In terms of the drive cooler, they aren't necessary and if you have good airflow probably wont make much of a differnce (since you have 2 drives you could get a 4 in 3 or 3 in 2, 3.5 to 5.25 adapter, which will probably have its own 120mm fain which would do a good job of keeping the drives cool, assuming you have the requisite 5.25 bays open).
 

Idontcare

Elite Member
Oct 10, 1999
21,110
59
91
ditto on jkresh's points, and I will say in support of their post that if your objective here is to reduce the liklihood of loosing existing data then you are far far better off using the drives for backups rather than for raid-1 mirror stuff.

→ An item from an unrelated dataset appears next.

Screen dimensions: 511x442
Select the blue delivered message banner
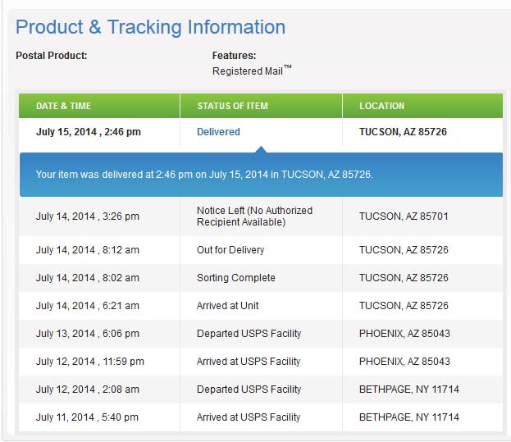pos(261,175)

Raid-1 is what you do in hopes of keeping data around that has been created/stored on your computer since the last backup snapshot was taken. Don't do raid1 until you've got the hardware and the habit of making routine backups already in place.

Second thing - seagate for storing files you care about? Seriously? They are balls cheap for a reason...

Third thing - today's hard drives just don't seem to require extreme cooling, the cool drive 6 seems waaaay excessive and needless with modern hdrives. A v-raptor, yes sure put a fan somewhere near it so it stays below 60C peak, but these 7200rpm 1TB monsters of today just don't require excessive cooling methods to ensure reliable operation anymore.

If you are even the slightest bit nervous about using your cool drive 6 now, just imagine how pissed at yourself you are going to be should one of your already questionable quality seagates dies on you in 6 months while laying inside that thing slathered up with some goop that already makes you nervous...you'll never know which purchasing decision led you to that fateful day when your photos disappear.
 

Mac

Senior member
Oct 31, 1999
728
0
76
Originally posted by: Idontcare

Second thing - seagate for storing files you care about? Seriously? They are balls cheap for a reason...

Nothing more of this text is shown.